Leslie Dewart

Personal information
- Nationality: British (Northern Irish)
- Born: c.1971 Lisburn, Northern Ireland

Sport
- Sport: Badminton
- Club: Cavehill BC

= Leslie Dewart (badminton) =

Northern Irish international badminton player

William Leslie Dewart (born c.1971), is a former international badminton player from Northern Ireland who competed at the Commonwealth Games.

== Biography ==
Dewart was born in Lisburn, Northern Ireland but moved to Dumfries in Scotland at the age of nine. He began playing badminton in Royal Hillsborough and in 1987, when based in Craigs Loaning, Dumfries, he won the Scottish U14 title. In 1993 he was called up to play for Scotland at international age levels.

In 1997 he had moved back to Ireland and married Alison Hilary from Donaghcloney, and decided to switch allegiance to play for Ireland, which he was able to do because of his birthplace.

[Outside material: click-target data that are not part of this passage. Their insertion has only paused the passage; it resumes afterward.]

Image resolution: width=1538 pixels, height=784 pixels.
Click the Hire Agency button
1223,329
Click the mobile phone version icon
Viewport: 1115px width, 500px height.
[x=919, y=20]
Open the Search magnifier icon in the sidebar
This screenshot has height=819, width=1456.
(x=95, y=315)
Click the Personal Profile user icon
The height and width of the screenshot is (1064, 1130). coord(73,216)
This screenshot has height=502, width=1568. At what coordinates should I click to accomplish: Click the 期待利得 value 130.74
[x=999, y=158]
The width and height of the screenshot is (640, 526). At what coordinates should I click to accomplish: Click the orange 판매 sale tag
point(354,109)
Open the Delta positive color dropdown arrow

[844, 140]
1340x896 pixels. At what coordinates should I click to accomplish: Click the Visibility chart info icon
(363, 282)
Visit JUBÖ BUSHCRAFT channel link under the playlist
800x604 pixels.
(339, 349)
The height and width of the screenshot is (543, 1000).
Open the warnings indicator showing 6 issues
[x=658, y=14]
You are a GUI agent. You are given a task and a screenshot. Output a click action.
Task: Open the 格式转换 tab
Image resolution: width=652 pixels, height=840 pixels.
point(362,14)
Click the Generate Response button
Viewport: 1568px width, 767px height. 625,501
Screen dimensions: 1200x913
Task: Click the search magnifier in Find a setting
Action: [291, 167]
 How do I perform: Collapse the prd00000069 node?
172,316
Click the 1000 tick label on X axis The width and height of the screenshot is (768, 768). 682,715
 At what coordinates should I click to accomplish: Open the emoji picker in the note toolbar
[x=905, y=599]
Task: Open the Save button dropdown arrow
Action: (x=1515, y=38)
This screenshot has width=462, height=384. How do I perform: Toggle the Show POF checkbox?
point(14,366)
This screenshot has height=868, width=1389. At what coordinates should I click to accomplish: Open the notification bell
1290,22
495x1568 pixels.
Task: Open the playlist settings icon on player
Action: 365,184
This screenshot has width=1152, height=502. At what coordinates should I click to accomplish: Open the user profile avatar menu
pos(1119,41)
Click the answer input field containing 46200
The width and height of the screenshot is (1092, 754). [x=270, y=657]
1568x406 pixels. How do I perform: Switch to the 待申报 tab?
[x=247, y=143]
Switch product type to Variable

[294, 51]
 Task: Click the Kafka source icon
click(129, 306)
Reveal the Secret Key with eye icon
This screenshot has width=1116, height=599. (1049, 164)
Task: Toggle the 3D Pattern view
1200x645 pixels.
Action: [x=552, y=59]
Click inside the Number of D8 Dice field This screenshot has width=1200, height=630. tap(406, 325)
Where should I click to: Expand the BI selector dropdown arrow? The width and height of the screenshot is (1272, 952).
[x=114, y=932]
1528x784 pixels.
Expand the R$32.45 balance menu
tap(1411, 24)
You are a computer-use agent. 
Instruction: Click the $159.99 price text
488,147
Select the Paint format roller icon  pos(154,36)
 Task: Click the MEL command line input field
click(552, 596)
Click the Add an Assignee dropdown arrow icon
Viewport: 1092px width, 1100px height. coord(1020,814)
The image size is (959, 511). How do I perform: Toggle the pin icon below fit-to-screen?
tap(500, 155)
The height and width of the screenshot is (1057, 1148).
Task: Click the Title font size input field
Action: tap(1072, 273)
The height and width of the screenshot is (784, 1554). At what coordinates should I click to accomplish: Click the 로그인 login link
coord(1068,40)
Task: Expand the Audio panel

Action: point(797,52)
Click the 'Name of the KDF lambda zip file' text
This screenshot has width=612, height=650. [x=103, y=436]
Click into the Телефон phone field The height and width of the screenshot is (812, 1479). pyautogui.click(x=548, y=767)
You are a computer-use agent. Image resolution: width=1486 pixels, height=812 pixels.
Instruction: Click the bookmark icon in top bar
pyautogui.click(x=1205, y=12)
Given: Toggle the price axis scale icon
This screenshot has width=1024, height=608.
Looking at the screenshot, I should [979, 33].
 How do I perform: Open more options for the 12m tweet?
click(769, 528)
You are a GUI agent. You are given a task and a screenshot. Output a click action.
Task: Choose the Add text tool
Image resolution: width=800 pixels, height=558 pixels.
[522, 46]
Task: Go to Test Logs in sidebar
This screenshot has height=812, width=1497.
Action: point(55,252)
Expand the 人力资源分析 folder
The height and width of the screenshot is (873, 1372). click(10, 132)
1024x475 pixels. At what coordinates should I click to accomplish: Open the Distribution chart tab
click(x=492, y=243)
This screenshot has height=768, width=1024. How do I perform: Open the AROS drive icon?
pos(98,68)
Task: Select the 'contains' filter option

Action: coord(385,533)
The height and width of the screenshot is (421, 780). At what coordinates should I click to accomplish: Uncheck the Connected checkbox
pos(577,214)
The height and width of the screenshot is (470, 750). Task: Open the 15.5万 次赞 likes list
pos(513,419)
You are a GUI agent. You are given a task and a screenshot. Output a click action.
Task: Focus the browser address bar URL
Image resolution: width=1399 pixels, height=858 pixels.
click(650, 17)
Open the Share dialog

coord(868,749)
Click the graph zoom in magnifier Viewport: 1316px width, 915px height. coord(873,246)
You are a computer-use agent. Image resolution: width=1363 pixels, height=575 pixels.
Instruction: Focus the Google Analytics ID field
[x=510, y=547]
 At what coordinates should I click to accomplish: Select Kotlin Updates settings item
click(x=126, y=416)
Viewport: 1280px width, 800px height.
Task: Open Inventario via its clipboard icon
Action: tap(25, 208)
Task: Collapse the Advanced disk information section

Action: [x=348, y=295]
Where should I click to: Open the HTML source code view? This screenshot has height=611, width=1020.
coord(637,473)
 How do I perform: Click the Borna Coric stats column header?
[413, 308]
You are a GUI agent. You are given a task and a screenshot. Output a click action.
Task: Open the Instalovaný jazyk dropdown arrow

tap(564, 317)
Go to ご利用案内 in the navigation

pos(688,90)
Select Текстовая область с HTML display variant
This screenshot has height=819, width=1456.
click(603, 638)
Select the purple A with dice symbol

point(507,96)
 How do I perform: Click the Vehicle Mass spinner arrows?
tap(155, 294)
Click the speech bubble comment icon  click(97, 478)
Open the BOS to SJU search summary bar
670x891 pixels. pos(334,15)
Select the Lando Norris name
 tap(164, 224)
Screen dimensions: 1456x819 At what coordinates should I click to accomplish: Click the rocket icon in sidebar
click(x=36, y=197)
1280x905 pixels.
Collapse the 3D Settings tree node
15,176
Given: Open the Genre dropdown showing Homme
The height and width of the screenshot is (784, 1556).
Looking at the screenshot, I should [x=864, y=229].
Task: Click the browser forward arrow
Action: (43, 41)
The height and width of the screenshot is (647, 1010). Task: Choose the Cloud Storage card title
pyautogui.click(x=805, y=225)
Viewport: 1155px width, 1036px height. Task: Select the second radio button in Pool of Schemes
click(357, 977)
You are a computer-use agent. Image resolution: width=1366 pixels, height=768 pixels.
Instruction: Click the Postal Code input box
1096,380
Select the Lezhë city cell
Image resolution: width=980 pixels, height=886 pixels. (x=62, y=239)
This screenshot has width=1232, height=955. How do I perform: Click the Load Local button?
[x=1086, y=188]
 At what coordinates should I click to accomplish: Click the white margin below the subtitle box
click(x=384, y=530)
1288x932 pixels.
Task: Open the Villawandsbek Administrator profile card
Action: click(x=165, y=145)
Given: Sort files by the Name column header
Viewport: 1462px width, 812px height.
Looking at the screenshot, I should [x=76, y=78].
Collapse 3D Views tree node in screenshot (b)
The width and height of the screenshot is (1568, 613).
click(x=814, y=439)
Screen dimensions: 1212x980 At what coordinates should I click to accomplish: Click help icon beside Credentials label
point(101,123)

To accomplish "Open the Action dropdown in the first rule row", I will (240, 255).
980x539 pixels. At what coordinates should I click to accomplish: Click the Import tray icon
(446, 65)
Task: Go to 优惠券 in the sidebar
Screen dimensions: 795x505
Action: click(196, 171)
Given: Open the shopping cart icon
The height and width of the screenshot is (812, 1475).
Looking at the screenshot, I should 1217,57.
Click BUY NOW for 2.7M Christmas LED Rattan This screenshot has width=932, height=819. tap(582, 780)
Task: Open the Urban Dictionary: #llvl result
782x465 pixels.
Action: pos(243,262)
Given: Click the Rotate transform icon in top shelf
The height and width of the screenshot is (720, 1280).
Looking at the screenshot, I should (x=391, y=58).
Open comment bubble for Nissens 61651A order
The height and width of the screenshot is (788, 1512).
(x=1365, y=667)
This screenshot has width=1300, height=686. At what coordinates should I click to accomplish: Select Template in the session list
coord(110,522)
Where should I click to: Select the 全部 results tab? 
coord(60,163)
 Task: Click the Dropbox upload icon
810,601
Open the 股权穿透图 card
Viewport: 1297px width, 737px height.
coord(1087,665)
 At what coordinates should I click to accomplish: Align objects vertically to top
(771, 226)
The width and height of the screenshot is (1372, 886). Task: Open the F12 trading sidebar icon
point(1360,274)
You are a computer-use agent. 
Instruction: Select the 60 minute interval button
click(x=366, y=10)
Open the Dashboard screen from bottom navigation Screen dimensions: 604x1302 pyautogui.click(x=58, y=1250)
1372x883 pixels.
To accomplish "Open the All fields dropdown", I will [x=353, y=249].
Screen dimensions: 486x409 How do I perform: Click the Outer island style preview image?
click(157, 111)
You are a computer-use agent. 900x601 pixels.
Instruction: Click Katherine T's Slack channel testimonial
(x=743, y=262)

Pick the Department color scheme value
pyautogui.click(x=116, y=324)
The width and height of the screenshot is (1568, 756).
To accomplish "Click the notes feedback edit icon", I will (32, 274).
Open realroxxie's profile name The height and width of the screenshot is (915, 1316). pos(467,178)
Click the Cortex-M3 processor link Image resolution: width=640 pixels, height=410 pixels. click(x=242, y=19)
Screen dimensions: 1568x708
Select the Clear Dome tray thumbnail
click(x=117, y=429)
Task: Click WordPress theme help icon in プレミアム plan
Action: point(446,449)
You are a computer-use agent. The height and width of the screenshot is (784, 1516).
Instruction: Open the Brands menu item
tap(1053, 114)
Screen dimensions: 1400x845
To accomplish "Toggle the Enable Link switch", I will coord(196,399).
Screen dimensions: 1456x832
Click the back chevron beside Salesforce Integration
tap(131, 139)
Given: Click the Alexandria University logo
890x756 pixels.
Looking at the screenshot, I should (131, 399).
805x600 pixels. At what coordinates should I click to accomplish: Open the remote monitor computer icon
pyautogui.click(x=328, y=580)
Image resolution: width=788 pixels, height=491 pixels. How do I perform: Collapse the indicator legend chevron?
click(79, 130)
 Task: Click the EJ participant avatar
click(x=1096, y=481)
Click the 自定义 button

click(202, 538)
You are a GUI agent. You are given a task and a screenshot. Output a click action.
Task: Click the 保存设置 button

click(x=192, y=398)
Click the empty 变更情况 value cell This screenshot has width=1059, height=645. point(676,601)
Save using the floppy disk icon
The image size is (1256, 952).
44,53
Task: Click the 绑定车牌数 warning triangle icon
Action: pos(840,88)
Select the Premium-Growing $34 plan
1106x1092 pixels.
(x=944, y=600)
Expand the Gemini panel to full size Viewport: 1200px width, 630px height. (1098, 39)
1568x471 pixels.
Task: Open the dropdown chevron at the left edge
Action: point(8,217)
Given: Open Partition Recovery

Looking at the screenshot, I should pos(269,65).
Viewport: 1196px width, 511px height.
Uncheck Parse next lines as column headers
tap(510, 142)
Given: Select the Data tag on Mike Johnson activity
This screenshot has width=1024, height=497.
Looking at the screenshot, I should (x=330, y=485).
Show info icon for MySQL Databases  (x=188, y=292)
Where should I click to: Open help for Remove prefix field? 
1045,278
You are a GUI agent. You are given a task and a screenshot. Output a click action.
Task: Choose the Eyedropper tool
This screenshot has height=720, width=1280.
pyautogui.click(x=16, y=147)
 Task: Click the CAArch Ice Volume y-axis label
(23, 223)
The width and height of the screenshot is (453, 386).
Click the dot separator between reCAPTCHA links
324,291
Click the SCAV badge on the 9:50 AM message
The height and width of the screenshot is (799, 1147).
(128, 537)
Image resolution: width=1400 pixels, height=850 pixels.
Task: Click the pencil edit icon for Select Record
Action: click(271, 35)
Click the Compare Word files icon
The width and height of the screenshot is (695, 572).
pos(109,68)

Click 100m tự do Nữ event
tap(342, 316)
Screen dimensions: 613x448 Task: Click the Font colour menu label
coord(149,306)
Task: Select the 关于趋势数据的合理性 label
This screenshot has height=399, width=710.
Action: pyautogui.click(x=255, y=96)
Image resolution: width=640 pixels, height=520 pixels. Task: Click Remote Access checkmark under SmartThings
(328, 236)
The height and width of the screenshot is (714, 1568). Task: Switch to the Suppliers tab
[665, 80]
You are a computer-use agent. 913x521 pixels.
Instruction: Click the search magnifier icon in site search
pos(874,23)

Dewart was a member of the Cavehill Badminton Club, represented Ulster at provincial level and the all-Ireland team at international level, making his debut in April 1998. He was proficient in doubles play and partners Gillian Haldane in mixed doubles.

He represented the 1998 Northern Irish team at the 1998 Commonwealth Games in Kuala Lumpur, Malaysia, where he competed in badminton tournament.

In 2002, he was chosen as the coach for the Northern Ireland badminton team for the 2002 Commonwealth Games in Manchester. In 2005 he was the Ulster badminton development officer.

In 2021 he was the Irish national para-coach and coached at the National Badminton Centre.